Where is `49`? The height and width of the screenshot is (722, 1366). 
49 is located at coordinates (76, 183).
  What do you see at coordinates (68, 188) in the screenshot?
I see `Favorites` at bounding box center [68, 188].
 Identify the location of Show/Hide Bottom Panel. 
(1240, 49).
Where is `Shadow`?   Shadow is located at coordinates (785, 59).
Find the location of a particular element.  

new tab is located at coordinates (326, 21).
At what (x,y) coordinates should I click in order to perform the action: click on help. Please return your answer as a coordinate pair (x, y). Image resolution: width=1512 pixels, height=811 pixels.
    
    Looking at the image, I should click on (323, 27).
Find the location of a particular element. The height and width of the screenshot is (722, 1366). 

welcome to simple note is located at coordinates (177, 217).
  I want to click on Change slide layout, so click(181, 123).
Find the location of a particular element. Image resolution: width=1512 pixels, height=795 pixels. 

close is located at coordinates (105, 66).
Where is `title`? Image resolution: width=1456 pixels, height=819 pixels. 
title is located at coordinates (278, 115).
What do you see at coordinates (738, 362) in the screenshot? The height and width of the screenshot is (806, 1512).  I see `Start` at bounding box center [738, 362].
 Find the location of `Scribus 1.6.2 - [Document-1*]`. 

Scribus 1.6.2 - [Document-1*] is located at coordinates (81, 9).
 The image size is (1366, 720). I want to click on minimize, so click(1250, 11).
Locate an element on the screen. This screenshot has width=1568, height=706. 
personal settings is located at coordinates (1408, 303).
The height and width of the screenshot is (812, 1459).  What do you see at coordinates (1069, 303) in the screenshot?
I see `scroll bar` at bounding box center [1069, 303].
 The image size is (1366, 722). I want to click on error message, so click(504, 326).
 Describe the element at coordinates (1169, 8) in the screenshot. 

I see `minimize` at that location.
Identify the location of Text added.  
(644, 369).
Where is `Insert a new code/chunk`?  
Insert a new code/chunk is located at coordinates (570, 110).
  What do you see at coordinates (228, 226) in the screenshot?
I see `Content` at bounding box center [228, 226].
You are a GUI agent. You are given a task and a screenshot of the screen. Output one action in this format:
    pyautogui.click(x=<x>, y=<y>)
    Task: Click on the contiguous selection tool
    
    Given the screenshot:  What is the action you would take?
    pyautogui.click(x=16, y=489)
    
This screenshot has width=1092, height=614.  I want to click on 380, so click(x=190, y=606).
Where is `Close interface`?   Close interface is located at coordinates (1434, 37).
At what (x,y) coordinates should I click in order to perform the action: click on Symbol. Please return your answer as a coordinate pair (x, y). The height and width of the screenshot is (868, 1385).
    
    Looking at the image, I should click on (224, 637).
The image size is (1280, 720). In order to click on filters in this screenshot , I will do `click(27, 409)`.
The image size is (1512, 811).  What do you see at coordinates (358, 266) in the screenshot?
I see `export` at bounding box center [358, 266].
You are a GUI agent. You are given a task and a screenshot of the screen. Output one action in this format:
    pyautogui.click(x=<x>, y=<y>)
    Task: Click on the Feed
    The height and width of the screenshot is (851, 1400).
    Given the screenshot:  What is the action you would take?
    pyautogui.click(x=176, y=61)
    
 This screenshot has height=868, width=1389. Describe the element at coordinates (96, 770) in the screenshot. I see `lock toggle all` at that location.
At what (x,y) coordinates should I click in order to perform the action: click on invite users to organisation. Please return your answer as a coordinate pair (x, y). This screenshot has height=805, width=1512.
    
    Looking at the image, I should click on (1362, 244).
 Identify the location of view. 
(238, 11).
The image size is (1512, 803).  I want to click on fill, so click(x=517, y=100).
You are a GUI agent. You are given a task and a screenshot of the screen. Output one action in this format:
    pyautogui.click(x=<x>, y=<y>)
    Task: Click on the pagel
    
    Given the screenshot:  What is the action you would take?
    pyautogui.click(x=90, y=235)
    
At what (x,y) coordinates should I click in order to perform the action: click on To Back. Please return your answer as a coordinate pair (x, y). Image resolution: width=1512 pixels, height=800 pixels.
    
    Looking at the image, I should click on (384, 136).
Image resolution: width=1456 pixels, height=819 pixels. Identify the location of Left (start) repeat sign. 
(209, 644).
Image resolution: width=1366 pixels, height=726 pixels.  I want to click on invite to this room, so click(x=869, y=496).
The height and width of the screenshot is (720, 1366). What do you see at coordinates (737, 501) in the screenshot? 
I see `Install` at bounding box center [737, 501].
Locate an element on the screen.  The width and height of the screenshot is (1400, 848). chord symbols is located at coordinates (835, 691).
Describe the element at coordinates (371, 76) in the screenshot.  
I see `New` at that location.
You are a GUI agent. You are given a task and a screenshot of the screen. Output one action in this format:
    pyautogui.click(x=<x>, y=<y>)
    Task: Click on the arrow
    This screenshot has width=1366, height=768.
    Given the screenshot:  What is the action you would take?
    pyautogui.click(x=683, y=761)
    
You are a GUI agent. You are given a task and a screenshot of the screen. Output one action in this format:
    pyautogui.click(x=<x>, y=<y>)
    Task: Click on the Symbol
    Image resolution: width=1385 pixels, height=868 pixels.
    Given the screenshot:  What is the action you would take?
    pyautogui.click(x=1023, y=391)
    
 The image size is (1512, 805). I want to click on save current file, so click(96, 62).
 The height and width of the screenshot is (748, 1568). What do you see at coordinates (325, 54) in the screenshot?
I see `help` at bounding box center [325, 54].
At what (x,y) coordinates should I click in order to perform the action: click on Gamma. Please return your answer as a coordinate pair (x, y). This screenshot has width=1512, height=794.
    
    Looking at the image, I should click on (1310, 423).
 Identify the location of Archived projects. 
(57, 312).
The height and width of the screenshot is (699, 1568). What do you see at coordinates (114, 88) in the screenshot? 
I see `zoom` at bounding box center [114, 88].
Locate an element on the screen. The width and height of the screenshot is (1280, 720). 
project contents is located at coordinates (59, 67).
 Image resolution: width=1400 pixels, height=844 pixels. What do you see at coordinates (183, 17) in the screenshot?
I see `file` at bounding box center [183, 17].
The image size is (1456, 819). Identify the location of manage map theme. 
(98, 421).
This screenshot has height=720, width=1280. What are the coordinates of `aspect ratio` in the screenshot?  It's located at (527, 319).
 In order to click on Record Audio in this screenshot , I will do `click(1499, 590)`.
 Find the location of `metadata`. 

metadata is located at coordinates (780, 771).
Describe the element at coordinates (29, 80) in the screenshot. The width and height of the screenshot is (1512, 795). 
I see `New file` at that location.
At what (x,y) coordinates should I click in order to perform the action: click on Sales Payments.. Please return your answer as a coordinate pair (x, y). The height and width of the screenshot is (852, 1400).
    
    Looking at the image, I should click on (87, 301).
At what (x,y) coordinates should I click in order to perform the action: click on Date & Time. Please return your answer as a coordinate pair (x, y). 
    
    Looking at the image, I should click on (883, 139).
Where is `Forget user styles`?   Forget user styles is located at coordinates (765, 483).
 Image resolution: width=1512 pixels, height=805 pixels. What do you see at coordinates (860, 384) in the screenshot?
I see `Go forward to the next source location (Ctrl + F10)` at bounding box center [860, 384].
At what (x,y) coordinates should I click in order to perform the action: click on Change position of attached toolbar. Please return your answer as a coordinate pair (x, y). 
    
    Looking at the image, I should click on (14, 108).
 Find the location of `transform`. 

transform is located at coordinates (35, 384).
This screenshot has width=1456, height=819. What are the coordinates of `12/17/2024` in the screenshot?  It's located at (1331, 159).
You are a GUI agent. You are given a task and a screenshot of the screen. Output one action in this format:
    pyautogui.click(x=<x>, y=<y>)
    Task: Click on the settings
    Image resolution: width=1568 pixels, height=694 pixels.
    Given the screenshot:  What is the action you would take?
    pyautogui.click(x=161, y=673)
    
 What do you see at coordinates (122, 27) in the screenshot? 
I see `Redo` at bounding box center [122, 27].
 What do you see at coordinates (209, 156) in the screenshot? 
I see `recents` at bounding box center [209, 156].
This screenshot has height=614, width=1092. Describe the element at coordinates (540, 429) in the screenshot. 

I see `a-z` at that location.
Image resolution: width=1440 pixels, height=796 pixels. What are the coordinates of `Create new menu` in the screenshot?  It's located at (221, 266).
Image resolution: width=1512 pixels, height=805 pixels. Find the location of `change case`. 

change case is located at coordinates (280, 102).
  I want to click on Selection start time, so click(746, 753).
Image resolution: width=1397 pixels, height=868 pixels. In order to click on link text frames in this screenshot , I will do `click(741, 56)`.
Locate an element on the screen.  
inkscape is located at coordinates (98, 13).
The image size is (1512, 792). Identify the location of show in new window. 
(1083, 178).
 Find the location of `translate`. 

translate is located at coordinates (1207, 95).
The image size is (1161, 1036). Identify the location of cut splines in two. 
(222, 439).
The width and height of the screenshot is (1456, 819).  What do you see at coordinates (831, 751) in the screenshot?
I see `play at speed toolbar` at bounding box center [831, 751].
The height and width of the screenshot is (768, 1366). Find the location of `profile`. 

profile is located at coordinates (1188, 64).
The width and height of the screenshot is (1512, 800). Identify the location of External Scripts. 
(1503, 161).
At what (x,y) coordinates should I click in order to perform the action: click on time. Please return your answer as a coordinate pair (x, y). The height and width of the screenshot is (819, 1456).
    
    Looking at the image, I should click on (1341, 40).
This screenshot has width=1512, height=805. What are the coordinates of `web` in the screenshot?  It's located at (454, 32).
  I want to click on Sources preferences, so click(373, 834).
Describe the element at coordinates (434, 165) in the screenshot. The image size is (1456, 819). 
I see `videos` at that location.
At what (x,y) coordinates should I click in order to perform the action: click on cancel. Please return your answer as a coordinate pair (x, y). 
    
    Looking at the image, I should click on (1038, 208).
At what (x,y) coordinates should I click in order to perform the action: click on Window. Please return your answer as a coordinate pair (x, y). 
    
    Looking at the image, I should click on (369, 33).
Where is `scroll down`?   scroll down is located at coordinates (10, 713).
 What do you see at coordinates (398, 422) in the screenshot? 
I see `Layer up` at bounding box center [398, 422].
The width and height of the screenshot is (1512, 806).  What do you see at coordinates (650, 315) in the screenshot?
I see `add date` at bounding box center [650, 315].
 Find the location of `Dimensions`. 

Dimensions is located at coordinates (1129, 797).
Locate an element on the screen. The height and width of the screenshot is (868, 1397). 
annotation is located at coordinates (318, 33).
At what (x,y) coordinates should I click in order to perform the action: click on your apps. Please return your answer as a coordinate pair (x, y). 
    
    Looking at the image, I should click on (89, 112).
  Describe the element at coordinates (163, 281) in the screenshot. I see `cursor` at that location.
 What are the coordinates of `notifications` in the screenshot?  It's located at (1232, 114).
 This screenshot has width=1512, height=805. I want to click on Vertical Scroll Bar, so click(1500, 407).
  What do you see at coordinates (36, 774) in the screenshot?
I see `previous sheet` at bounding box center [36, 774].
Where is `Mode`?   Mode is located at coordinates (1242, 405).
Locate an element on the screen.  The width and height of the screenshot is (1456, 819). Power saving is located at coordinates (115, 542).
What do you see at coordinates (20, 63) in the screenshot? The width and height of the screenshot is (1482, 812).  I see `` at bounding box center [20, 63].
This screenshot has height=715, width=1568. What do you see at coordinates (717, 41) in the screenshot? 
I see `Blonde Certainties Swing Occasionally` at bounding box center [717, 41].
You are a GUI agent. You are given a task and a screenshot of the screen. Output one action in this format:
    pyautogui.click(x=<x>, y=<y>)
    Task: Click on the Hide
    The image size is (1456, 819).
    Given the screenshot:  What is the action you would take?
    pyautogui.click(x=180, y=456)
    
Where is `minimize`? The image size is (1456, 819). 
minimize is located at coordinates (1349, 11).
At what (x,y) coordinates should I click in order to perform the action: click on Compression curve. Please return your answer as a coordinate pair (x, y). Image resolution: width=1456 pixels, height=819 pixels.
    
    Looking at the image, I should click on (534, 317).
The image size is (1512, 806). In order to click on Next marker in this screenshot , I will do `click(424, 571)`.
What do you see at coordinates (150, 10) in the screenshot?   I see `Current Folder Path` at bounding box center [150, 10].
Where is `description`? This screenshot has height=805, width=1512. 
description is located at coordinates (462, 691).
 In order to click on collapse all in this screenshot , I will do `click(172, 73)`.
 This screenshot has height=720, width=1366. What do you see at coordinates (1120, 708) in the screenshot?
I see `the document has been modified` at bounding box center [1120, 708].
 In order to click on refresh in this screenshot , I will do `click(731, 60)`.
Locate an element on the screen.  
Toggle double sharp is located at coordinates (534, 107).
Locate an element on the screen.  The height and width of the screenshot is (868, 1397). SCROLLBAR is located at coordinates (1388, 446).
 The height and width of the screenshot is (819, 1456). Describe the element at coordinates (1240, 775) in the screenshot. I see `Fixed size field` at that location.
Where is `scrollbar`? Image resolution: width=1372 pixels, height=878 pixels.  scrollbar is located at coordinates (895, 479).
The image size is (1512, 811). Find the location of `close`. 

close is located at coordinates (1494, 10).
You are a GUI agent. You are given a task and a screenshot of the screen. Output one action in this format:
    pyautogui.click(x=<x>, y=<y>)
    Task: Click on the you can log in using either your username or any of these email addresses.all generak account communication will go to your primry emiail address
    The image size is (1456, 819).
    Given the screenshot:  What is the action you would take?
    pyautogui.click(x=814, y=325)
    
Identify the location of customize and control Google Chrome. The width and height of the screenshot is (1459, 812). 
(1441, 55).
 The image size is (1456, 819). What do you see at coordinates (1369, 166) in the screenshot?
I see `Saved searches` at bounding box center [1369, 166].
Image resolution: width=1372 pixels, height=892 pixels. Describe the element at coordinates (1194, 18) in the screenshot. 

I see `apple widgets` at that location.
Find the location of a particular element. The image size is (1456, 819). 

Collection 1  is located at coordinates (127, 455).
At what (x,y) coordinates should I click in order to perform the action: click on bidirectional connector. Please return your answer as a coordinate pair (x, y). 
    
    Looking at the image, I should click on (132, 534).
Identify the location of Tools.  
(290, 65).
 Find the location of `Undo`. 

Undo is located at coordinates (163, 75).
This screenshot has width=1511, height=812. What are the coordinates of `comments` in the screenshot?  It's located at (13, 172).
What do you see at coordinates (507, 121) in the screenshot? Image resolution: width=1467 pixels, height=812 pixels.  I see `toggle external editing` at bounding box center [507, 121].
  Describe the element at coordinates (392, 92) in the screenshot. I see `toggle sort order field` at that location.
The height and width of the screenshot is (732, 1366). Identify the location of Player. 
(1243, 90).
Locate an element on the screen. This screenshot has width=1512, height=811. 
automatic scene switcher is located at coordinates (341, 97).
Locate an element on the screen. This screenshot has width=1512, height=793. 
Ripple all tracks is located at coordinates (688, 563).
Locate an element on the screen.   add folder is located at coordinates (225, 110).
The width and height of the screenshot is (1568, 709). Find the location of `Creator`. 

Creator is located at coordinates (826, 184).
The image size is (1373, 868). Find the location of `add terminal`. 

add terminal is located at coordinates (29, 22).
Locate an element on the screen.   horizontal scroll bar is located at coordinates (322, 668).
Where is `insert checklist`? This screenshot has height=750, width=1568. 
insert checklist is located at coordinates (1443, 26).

========================================

**THE EXERCISE:** Find every line in the records above that contains the word "help" and copy each of those lines in full.

**SOLUTION TO THIS PROBLEM:**
At what (x,y) coordinates should I click in order to perform the action: click on help. Please return your answer as a coordinate pair (x, y). Image resolution: width=1512 pixels, height=811 pixels.
I see `help` at bounding box center [325, 54].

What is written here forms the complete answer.